I'm scheduled to talk about umpires and racial bias in a couple of weeks at JSM in Miami. I was hoping not to have to repeat same old things I've been talking about for the last few years, so I decided to see if there's anything new I could find. And I think I've got something, maybe. Well, I thought I had something, and it's interesting, but I now think it might be a false alarm with respect to umpires and race.

First, a quick review (and I promise it'll be quick). The Hamermesh study of racial bias (.pdf) was based on a chart that looked like this:

White Umpire-- 31.88 31.27 31.27

Hspnc Umpire-- 31.41 32.47 28.29

Black Umpire-- 31.22 31.21 32.52

All Umpires –- 31.83 31.30 31.32

The numbers are the percentage of called pitches (not swung at) that the umpire called a strike. This chart is based only on low-attendance games (less than 30,000 fans), where the study's authors found the strongest effect. It's my attempt to reproduce their results from Retrosheet data (the authors didn't provide the equivalent chart to what I have here).

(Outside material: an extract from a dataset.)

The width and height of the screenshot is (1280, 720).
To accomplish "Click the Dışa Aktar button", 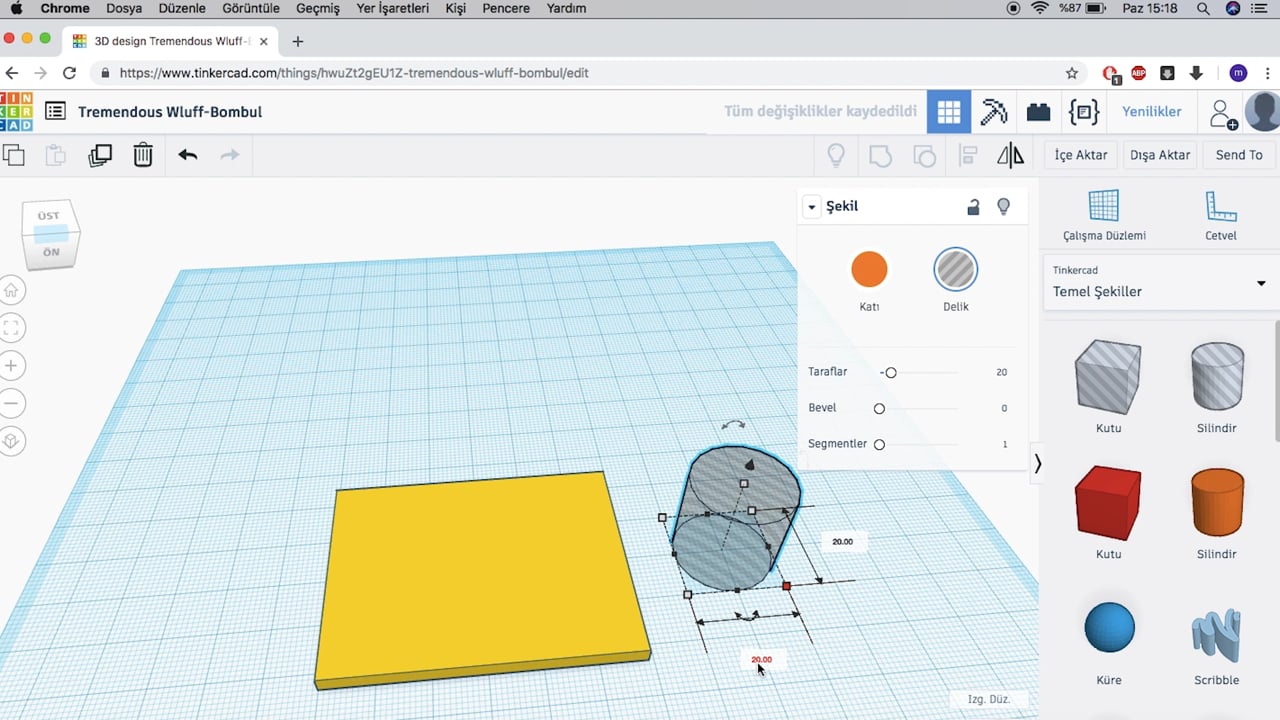I will tap(1160, 155).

If you look at the chart, you will see that, for any race of pitcher or umpire, the largest percentage of pitches are strikes exactly when the race of the umpire matches the race of the pitcher. The original study did a big regression and found that this result is indeed statistically significant. They concluded that umpires are biased in favor of pitchers of their own race (or biased against pitchers of a different race).

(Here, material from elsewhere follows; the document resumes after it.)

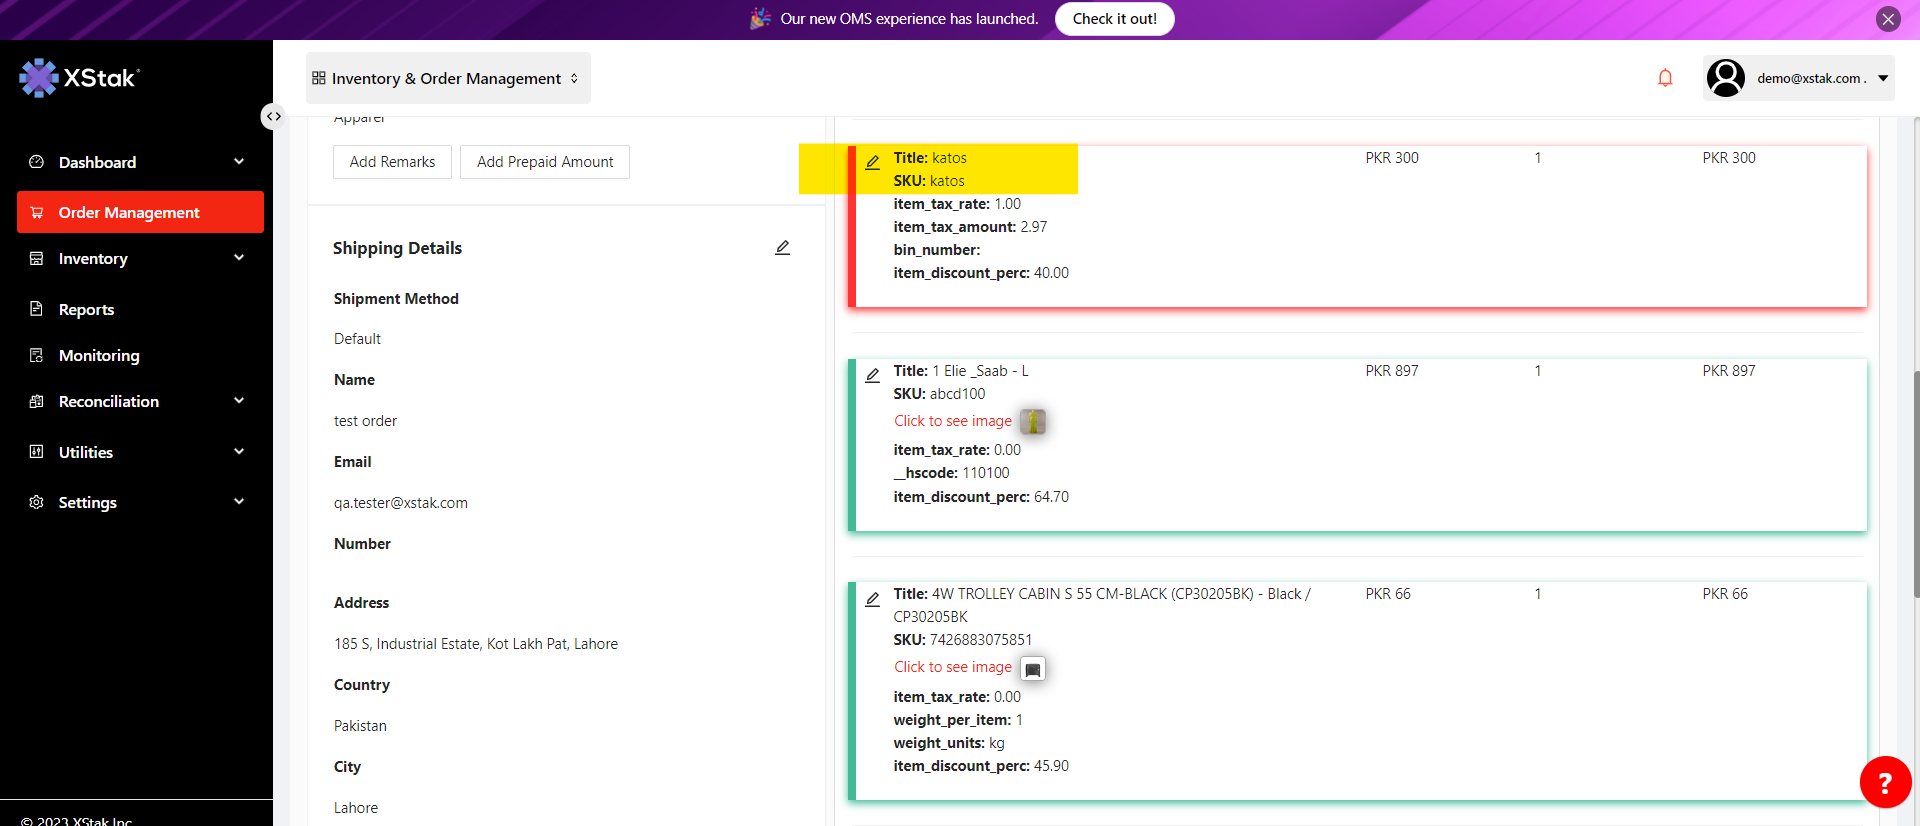Click the Add Remarks button

(x=392, y=162)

That's all I'm going to say about that; if you want to see my arguments, you can go here. Now, I'm going to take a different route.

Let's start by ignoring umpires for now, and just looking at the pitchers. The bottom row of the chart shows the overall called strike percentage of the pitchers. Let me repeat them here for clarity:

31.83 percent strikes -- white pitchers

31.30 percent strikes -- hispanic pitchers

31.32 percent strikes -- black pitchers

It looks like there are real differences between the pitchers. Now, it's *possible* that the entire effect is actually caused by biased umpires, but nobody really believes that, including the authors of the original study. Different pitchers have different attributes, and it's probably just that the white pitchers are such that they happen to throw more called strikes than the minority pitchers.

Moreover, it would appear that the white pitchers happen to be *better* than the minority pitchers, since their strike percentage is higher. In fact, I think I may have said this a few times in the past, that the white pitchers were more successful.

I was wrong. Actually, it's the minority pitchers who performed better, *despite* the fact that their called pitches were less likely to be strikes.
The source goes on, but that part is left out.